0

I have inherited a very ancient (start of 2000s) Code base that consists of a driver and a kernel module and it crashes for some combinations of compiler flags/architectures. At some point an offset is incorrect for an unknown reason and when I skimmed the code base I found a lot of unaligned access and wanted to clean up this part to remove these potential issues. Example:

uint32_t* p = ....; // <-- odd address on right side.
uint32_t b = *p + 1;

I know that current processors handle such cases without noticeable delays, and I had problems finding hardware that would trigger a BUS error (I once had a RPi 1 that would produce bus errors when setting /proc/cpu/alignment to 4). I wanted to make sure the compiler generates code that correctly access the memory. My first draft for reading a 32 bit integer and converting it from network to host byte order (there was already a macro for that) for an unaligned address was thus (dest and src are pointers to some memory):

#define SWAP32(dest, src) \
    do { \
        uint32_t tmp_ = 0; \
        memcpy(&tmp_, (const char*)(src), sizeof(tmp_)); \
        tmp_ = bswap_32(tmp_); \
        memcpy((char*)(dest), &tmp_, sizeof(tmp_)); \
    } while(0)

I then wanted to create a macro to wrap pointer accesses for other cases that were not yet wrapped in a macro and came up with the following solution (sample contains code to make it compile):

#include <stdint.h>
#include <stdio.h>

struct __attribute__((packed)) unaligned_fix_32 { uint32_t n; };

#define GET32(x)    ((struct unaligned_fix_32*)(x))->n

int main(int argc, char* argv[])
{
    char mem[] = { 0x01, 0x02, 0x03, 0x04, 0x05, 0x06, 0x07, 0x08 };
    uint32_t n = GET32(&mem[1]);
    printf("0x%8.8x\n", n);
}

My goal is to wrap pointer accesses inside this macro everywhere. The idea is that, knowing the struct is packed, the compiler will generate code that accesses memory in a way that avoids a potential bus error on architectures that cannot access unaligned memory.

EDIT: I changed my code to the following new version:

static inline uint32_t get_be_unaligned_u32(const void* p)
{
    uint32_t u32;
    memcpy(&u32, (const char*)p, sizeof(u32));
    return bswap_32(u32);
}
#define GET32(src)   get_be_unaligned_u32(src)

Please answer questions also for the new version:

  1. Is this a workable solution on real hardware? Can anyone check this?
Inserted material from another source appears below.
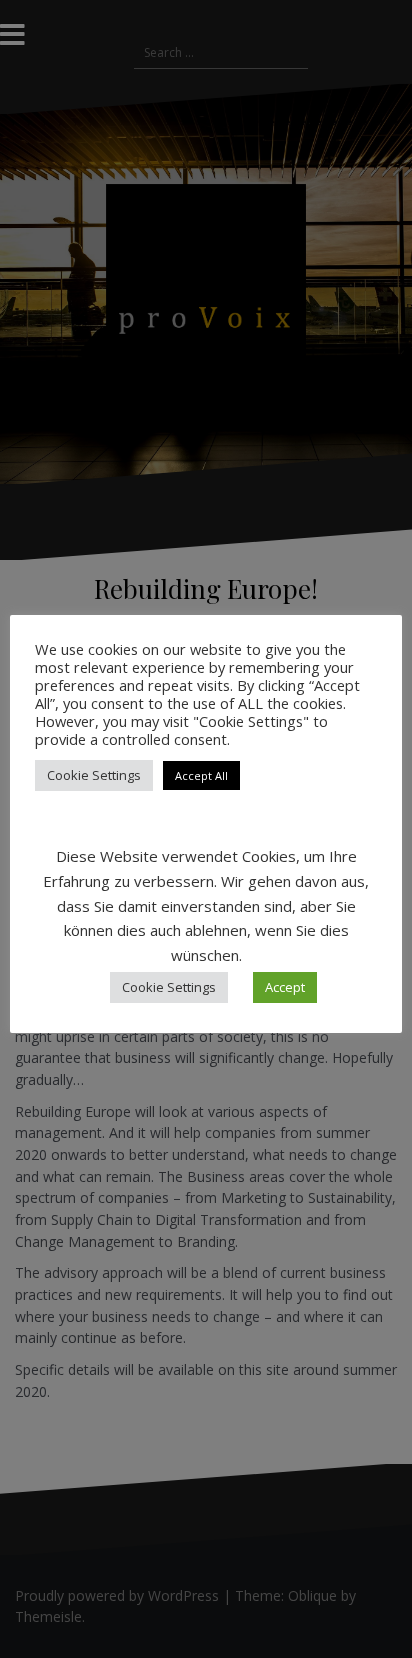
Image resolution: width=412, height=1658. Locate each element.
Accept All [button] (201, 775)
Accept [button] (285, 987)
Using -fsanitize=alignment produces the proper exceptions without the attribute packed, but the generated assembler simply checks addresses with & 0x3 and raises a trap if it is not zero.
  2. Is this undefined behavior?
  3. Are there better/other methods to detect/fix/simulate unaligned access inside a C/C++ program?
  4. Can I somehow do this using QEmu?
  5. Is the SWAP32 macro UB?
hochl
  • 12,524
  • 10
  • 53
  • 87
  • `((struct unaligned_fix_32*)(x))->n` violates C++'s strict aliasing rules putting you in UB Land. AFAIK x86/64 systems will handle unaligned access just fine but ARM systems can/will crash on unaligned access. – NathanOliver Oct 25 '22 at 16:15
  • 2
    Why is the compiler generating code with unaligned accesses on hardware that doesn't support it? – Pete Becker Oct 25 '22 at 16:26
  • 1
    @NathanOliver: It seems recent 64 bit ARM just handles unaligned access fine, too. – hochl Oct 25 '22 at 16:38
  • Many processors can handle unaligned fetches. The issue is that an unaligned quantity takes one or more extra fetches (except those that are double-word wide). Aligned quantities are more efficient to fetch. – Thomas Matthews Oct 25 '22 at 16:43
  • Wouldn't `class AlignedAccessor { uint32_t* m_p; public: AlignedAccessor(uint32_t* p) : m_p(p) { assert((reinterpret_cast(p) & 0x3) == 0); } ... implementation of operators... };` do the trick? You may even be able to attach additional info about the call site by using a defaulted parameter of type [`std::source_location`](https://en.cppreference.com/w/cpp/utility/source_location) which you could print out to stderr in debug configuration... – fabian Oct 25 '22 at 16:58
  • Do not tag both C and C++ except when asking about differences or interactions between the two languages. Pick one language and delete the other tag. – Eric Postpischil Oct 25 '22 at 17:17
  • @ThomasMatthews: Following https://lemire.me/blog/2012/05/31/data-alignment-for-speed-myth-or-reality (check out some of the comments) this makes no difference these days. The post is from 2012, so the situation surely hasn't become worse. – hochl Oct 25 '22 at 18:58
  • @hochl: According to the article, the data in the tables shows that aligned fetches are faster. My point is that extra work is required for unaligned data. Not only are multiple fetches required, the processor has to do some bit manipulation to get the data into the proper place in its word/register. This takes time. Whether the time savings is significant or not is an opinion. In time critical, embedded applications, there are times when this is significant (such as the accuracy of a 1ms ISR or reaching critical events). So, unaligned is slower by his data. – Thomas Matthews Oct 25 '22 at 19:48
  • Do you have a target that crashes on unaligned accesses? If not, why do you spend time and effort in this? This feels like premature effort, nearly as useless as premature optimization. If automatic instrumentation already reveals the problem during testing, why invest all this? – the busybee Oct 25 '22 at 20:46
  • @hochl *this makes no difference these days* [Absolutely **not** true](https://stackoverflow.com/questions/46790550/c-undefined-behavior-strict-aliasing-rule-or-incorrect-alignment/46790815#46790815). If you want to play with fire by writing code to low standards and invoking undefined behavior so that your app is one hair away from crashing, that's on you. But to claim it "makes no difference" when you invoke UB is flat-out wrong. Because you're just **hoping** it will never "make a difference". – Andrew Henle Oct 25 '22 at 21:43
  • @AndrewHenle: "Makes no difference" was meant to the speed increase. I'm well aware about all the implications of UB and alignment (and that makes a difference, for the bus errors alone), that is why I started this post in the first place. I added further details to the question. – hochl Oct 26 '22 at 09:12

0 Answers0